§ **Directions for this task**:
An exact reprint of all the records is the expected answer.
(Data)
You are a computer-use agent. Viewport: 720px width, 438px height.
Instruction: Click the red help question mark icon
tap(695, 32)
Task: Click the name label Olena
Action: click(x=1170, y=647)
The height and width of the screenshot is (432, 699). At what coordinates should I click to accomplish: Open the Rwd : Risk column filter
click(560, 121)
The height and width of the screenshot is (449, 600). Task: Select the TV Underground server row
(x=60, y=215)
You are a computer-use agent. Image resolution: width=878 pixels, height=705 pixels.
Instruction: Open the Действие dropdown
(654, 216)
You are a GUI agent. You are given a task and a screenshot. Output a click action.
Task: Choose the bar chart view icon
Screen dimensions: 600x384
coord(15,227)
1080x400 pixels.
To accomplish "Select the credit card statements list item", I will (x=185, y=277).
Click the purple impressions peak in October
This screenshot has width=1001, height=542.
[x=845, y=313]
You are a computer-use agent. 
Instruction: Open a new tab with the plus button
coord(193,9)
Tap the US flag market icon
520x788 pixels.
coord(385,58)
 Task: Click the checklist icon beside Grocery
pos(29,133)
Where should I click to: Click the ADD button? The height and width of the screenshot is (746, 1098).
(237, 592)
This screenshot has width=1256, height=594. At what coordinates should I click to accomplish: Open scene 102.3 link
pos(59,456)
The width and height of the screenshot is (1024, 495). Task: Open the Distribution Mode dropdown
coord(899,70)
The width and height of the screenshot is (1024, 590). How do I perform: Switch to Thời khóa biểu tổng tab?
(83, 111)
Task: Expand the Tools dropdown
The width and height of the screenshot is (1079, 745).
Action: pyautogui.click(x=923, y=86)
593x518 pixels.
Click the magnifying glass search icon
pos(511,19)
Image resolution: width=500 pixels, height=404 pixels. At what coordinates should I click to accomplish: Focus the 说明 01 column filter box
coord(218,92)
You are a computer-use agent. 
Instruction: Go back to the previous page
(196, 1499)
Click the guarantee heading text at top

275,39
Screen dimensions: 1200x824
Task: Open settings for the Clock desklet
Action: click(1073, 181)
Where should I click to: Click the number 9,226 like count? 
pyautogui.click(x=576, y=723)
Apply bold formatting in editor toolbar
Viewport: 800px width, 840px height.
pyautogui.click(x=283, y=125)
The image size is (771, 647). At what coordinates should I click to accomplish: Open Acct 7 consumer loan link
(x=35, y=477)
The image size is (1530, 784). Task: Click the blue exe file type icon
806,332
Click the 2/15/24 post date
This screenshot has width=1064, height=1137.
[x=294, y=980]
(End Data)
§ **Exercise solution**:
You are a computer-use agent. Viewport: 720px width, 438px height.
Instruction: Click the red help question mark icon
tap(695, 32)
Task: Click the name label Olena
Action: click(x=1170, y=647)
The height and width of the screenshot is (432, 699). At what coordinates should I click to accomplish: Open the Rwd : Risk column filter
click(560, 121)
The height and width of the screenshot is (449, 600). Task: Select the TV Underground server row
(x=60, y=215)
You are a computer-use agent. Image resolution: width=878 pixels, height=705 pixels.
Instruction: Open the Действие dropdown
(654, 216)
You are a GUI agent. You are given a task and a screenshot. Output a click action.
Task: Choose the bar chart view icon
Screen dimensions: 600x384
coord(15,227)
1080x400 pixels.
To accomplish "Select the credit card statements list item", I will (x=185, y=277).
Click the purple impressions peak in October
This screenshot has width=1001, height=542.
[x=845, y=313]
You are a computer-use agent. 
Instruction: Open a new tab with the plus button
coord(193,9)
Tap the US flag market icon
520x788 pixels.
coord(385,58)
 Task: Click the checklist icon beside Grocery
pos(29,133)
Where should I click to: Click the ADD button? The height and width of the screenshot is (746, 1098).
(237, 592)
This screenshot has width=1256, height=594. At what coordinates should I click to accomplish: Open scene 102.3 link
pos(59,456)
The width and height of the screenshot is (1024, 495). Task: Open the Distribution Mode dropdown
coord(899,70)
The width and height of the screenshot is (1024, 590). How do I perform: Switch to Thời khóa biểu tổng tab?
(83, 111)
Task: Expand the Tools dropdown
The width and height of the screenshot is (1079, 745).
Action: pyautogui.click(x=923, y=86)
593x518 pixels.
Click the magnifying glass search icon
pos(511,19)
Image resolution: width=500 pixels, height=404 pixels. At what coordinates should I click to accomplish: Focus the 说明 01 column filter box
coord(218,92)
You are a computer-use agent. 
Instruction: Go back to the previous page
(196, 1499)
Click the guarantee heading text at top

275,39
Screen dimensions: 1200x824
Task: Open settings for the Clock desklet
Action: click(1073, 181)
Where should I click to: Click the number 9,226 like count? 
pyautogui.click(x=576, y=723)
Apply bold formatting in editor toolbar
Viewport: 800px width, 840px height.
pyautogui.click(x=283, y=125)
The image size is (771, 647). At what coordinates should I click to accomplish: Open Acct 7 consumer loan link
(x=35, y=477)
The image size is (1530, 784). Task: Click the blue exe file type icon
806,332
Click the 2/15/24 post date
This screenshot has width=1064, height=1137.
[x=294, y=980]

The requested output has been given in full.